On demand: "ear for eye"

debbie tucker green's follow-up to her underseen feature debut Second Coming returns the playwright to her theatrical roots. An adaptation of her own 2018 play, ear for eye pokes around inside the post-Eric Garner moment on a soundstage occupied by a predominantly Black ensemble. The structure is tripartite. In the first, we eavesdrop on conversations tucker green's representative characters have with their family, peers and themselves on the subject of how to present to the world - chiefly a matter of going out with enough confidence to get you through the day, but not so much as to appear cocky or confrontational to those who would take you down. The second part is a Neil LaBute-ish dialogue between a Black student and an arrogant white professor in the wake of a high-school shooting; the third - adding an element of documentary - invites non-actors to read out those laws by which American states discriminated against its Black citizens. (There follows a mysterious coda, which will depend heavily on personal experience and interpretation.) It's exactly the kind of project the BFI has been backing since the 1970s (and we might see it as more than a little damning of society that the BFI still needs to back a project such as this, a half-century on): a small, self-contained unit of resistance to the abiding cultural and political status quo, relatively cheap to produce but abundantly rich in ideas.

tucker green's spare staging - people in a darkened space repurposed by the odd prop and the occasional lighting switch - keeps the focus firmly on those ideas, and especially on the words via which they're expressed. "We still having to have the damn Talk," one character laments early on - a reference both to the set of survival tips one generation passes down to the next, and the wider conversations around race that often appear circular, stuck like a back wheel in mud; that never seem to get us to the higher ground. This is the tucker green work that seems most caught up with language as a means of self-expression in a society where some parties get to express themselves more freely than others. The opening section - which occupies over half the running time, and proves pretty relentless in its talk, as if the playwright were making up for lost time, bringing us up to speed on two thousand years of race relations - forms an attempt to define not just the terms by which Black citizens enter into society, but the terms of the drama itself. The "ear" part of that title is fully covered. tucker green extends her frame of reference to include characters who communicate using sign language; she also proves one of the very few working playwrights who know how to write about social media - today's most prominent discussion forum - without making the toes curl. (Her kids talk as kids do when you hear them at the bus stop.)

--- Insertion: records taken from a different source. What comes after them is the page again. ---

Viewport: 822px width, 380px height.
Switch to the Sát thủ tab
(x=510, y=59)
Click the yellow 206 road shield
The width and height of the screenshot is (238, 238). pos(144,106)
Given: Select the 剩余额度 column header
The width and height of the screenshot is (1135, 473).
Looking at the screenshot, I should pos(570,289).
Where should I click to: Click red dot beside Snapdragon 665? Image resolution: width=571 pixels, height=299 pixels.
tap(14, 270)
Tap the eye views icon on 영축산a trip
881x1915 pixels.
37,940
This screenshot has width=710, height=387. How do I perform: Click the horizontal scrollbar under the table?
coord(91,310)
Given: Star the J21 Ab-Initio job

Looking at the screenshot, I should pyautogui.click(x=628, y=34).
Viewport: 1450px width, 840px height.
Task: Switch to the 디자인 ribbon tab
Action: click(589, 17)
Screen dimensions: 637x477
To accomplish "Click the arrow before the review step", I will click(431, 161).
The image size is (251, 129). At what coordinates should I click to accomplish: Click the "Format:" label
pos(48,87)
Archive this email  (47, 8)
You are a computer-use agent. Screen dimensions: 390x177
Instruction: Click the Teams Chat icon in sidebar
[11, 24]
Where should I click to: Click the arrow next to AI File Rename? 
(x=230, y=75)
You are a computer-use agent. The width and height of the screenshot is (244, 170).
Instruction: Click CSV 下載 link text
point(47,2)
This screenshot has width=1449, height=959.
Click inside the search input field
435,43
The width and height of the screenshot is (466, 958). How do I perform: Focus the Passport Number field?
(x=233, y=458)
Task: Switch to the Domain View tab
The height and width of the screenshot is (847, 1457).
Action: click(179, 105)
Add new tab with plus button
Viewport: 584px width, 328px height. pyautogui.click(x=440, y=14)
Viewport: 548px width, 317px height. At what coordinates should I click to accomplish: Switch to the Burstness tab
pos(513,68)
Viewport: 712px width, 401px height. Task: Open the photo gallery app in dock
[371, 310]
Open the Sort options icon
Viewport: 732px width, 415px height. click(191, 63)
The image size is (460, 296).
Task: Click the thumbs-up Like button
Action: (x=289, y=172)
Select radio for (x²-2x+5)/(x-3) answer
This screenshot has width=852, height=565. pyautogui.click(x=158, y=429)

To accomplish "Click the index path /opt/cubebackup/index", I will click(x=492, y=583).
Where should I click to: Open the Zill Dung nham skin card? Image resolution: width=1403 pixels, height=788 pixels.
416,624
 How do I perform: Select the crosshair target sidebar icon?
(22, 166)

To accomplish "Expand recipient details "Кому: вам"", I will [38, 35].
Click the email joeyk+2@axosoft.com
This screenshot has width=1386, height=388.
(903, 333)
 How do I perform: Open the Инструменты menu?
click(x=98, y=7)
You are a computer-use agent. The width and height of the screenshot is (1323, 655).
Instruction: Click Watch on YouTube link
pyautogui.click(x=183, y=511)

The second and third sections, by marked contrast, are case studies, honing in on moments where the possibility of lasting, positive change - not least a fairer conversation - was snuffed out, where the dialogue ran straight into a brick wall. In the second, nervy formalities (such as the student's use of "sir") give way to something more informal; a facade drops - literally, in the instance of one effective coup de théâtre - and the student is left speechless. In the third, which makes exemplary use of split screen, there is no Black voice at all: we're carried back to a time when those facades, those separators and segregators, were first set in place, written into the very laws of the land. (And it's not just a handful of laws, either: the sequence occupies a full ten minutes of screen time.) As described, it may sound piecemeal, and it is - but that's tucker green's way of breaking down these issues, and of making every last one of her full stops count. You want these conversations to end on a happier note than they do; when they don't, you realise the extent to which the playwright has weaponised silence. In places, you may even gasp, much as you take a breath before starting a sentence; and indeed the whole ear for eye project, if it can be reduced to a single sentence, conveys something along the exasperated lines of "here, I'm done: now it's your turn to talk". That may alienate some who feel they don't know what or don't have anything to say, even after all these atrocities, all this time. Yet in the UK, at least, the film became a cultural event on a par with the launch of Derek Jarman's Blue thirty years before, simultaneously launching at the London Film Festival, in arthouses across the land, and in a prime Saturday night slot on BBC2. Somebody out there was listening, and maybe that's cause for slim hope. Bristling and provocative, forever setting the ball bearings in one's head to clicking anew, it's certainly something to talk about; for all its theatricality, it is finally cinema.

ear for eye is currently streaming via the BBC iPlayer.